List of tasks =
1. List every data source or database named in the text on biosimilar agents in Canada.
2. Reproduce the text on biosimilar agents in Canada word for word, from "This is proof" up to and including "visits, and hospitalizations.".

Passage provided =
════════════════
This is proof of concept project demonstrates the feasibility of creating a platform of clinical cohorts and other resources to provide real-world evidence (RWE) on biosimilar agents in Canada. We use new and established prospective cohorts of inflammatory arthritis (rheumatoid arthritis, RA and ankylosing spondylitis, AS) and inflammatory bowel diseases (IBD, ulcerative colitis, UC and Crohn’s disease, CD). We use the National Prescription Drug Utilization Information System (NPDUIS), a database of prescription claims from publicly financed drug programs in different provinces linked to the hospital Discharge Abstract Database (DAD) data and the National Ambulatory Care Reporting System (NACRS). Similarly, MarketScan includes data on filled drug prescriptions, physician services, emergency room visits, and hospitalizations.
════════════════
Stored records
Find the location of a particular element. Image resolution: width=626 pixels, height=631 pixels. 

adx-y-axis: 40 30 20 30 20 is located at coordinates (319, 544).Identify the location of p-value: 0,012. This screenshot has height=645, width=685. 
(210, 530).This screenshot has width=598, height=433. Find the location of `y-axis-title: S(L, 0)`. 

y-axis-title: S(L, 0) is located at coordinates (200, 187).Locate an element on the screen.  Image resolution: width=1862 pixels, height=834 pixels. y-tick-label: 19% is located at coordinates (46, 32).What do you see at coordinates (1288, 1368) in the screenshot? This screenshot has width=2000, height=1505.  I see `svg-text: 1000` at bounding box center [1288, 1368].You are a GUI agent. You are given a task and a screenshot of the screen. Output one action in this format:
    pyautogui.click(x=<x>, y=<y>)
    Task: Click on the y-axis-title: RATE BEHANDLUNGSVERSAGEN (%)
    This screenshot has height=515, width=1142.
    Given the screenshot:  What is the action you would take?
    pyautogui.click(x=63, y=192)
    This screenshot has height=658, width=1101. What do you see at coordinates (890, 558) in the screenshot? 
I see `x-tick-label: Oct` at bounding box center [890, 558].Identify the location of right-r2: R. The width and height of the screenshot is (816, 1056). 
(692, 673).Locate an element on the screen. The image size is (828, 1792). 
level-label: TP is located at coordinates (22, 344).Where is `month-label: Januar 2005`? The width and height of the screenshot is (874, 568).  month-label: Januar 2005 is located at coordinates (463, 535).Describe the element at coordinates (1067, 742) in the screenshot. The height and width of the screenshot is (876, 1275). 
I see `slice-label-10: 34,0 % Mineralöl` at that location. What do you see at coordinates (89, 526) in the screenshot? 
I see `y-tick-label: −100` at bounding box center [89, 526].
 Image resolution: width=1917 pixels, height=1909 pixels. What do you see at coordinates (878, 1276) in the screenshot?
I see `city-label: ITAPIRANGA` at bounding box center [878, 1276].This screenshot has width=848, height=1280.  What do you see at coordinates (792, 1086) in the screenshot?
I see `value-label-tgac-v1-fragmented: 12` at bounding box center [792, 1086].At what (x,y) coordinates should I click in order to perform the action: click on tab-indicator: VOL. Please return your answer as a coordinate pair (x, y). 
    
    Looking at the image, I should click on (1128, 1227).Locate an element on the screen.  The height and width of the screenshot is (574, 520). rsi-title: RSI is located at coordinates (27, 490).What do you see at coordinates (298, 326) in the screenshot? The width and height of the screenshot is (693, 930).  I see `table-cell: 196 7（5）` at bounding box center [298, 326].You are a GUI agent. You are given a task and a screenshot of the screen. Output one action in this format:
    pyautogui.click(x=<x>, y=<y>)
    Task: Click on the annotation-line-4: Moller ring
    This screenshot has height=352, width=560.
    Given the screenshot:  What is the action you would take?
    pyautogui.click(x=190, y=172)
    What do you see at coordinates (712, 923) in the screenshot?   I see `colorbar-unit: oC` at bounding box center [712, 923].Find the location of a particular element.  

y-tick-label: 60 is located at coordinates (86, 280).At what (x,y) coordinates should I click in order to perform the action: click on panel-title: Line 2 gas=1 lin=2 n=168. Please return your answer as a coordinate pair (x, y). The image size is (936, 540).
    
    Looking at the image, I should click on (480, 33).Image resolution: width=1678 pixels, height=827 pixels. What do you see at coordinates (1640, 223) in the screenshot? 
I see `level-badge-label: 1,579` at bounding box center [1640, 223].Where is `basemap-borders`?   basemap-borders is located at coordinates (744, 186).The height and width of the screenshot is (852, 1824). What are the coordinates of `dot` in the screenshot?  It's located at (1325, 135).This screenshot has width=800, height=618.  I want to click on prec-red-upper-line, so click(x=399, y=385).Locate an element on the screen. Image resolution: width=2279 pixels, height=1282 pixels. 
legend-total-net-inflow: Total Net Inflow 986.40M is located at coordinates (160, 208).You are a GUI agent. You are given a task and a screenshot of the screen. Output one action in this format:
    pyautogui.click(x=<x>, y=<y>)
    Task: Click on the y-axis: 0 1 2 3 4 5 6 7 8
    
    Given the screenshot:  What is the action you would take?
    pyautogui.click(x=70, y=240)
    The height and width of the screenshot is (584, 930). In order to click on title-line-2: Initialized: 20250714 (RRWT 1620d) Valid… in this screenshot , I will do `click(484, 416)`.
════════════════
Solved problems =
1.
- National Prescription Drug Utilization Information System (NPDUIS)
- Discharge Abstract Database (DAD)
- National Ambulatory Care Reporting System (NACRS)
- MarketScan

2.
This is proof of concept project demonstrates the feasibility of creating a platform of clinical cohorts and other resources to provide real-world evidence (RWE) on biosimilar agents in Canada. We use new and established prospective cohorts of inflammatory arthritis (rheumatoid arthritis, RA and ankylosing spondylitis, AS) and inflammatory bowel diseases (IBD, ulcerative colitis, UC and Crohn’s disease, CD). We use the National Prescription Drug Utilization Information System (NPDUIS), a database of prescription claims from publicly financed drug programs in different provinces linked to the hospital Discharge Abstract Database (DAD) data and the National Ambulatory Care Reporting System (NACRS). Similarly, MarketScan includes data on filled drug prescriptions, physician services, emergency room visits, and hospitalizations.